Despite previously projecting growth, Convoy struggled financially in 2023. The company's revenue collapse in the first nine months of the year fell far short of its 2022 performance. This financial downturn made it difficult for Convoy to secure additional funding or find a buyer.
After unsuccessful attempts to raise money or sell the company over a four-month period, Convoy ultimately ran out of funds and shut down operations in 2023. Prior to its closure, Convoy operated a network of 400,000 trucks and counted major enterprises such as Home Depot, Procter & Gamble, Unilever, and Anheuser-Busch among its customers.

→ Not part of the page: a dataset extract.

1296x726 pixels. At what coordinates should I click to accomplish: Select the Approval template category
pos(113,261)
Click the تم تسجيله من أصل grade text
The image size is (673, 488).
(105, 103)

Convoy's business model was based on creating a price arbitrage between shippers and carriers, keeping the difference as revenue. The company had previously reported profitability on a per-transaction basis.
Valuation
Convoy reached a peak valuation of $3.8 billion during a funding round led by T. Rowe Price and Baillie Gifford, before ceasing operations in 2023. The digital freight network raised over $1 billion in total funding throughout its lifetime. Notable investors included prominent tech figures Jeff Bezos and Bill Gates, along with institutional investors like CapitalG (Alphabet's venture arm) and Generation Investment Management (Al Gore's investment firm). The company attracted significant capital from both strategic and institutional investors before its closure in late 2023.
Business Model

The US trucking market is worth $800B with 100k+ shippers and 1M carriers, of which 95% have less than 10 trucks. This makes it difficult for shippers to find carriers directly, and they rely on 17,000+ brokers to match loads with carriers who charge 15% to 20% per transaction.
The matchmaking is manual and effort-intensive, with an army of reps at these brokers calling/emailing carriers for each new load, spending up to 4 hours on every transaction. Furthermore, brokers are incentivized to maximize their margins rather than make efficient routes, resulting in 35% of miles driven back by trucks without freight, with a loss of $10B annually.
Convoy’s core thesis is to replace this inefficient manual matchmaking with algorithmic matchmaking. Once shippers list their freight on Convoy, its pricing algorithm shows them a price estimate for the freight and then runs an auction on the carrier side, composed mainly of the long-tail, for them to accept the freight at a lower price, with Convoy keeping the spread on the transaction as its revenue. Convoy mentions that 100% of matching in its top markets is automated, with a matching time of a few minutes.
By replacing reps with algorithms, Convoy operates at lower costs allowing it to take a lower take rate than traditional brokers, leverage this low fee to attract shippers, and use the increased load volume to sign up more carriers, creating a flywheel effect. We expect Convoy to operate at a gross margin of less than 10%, like Transfix (gross margin: 6.4%) and Uber Freight (operating margin: 0.1%), as the bulk of its revenue comes from enterprise shippers who offer take rates of less than 5%.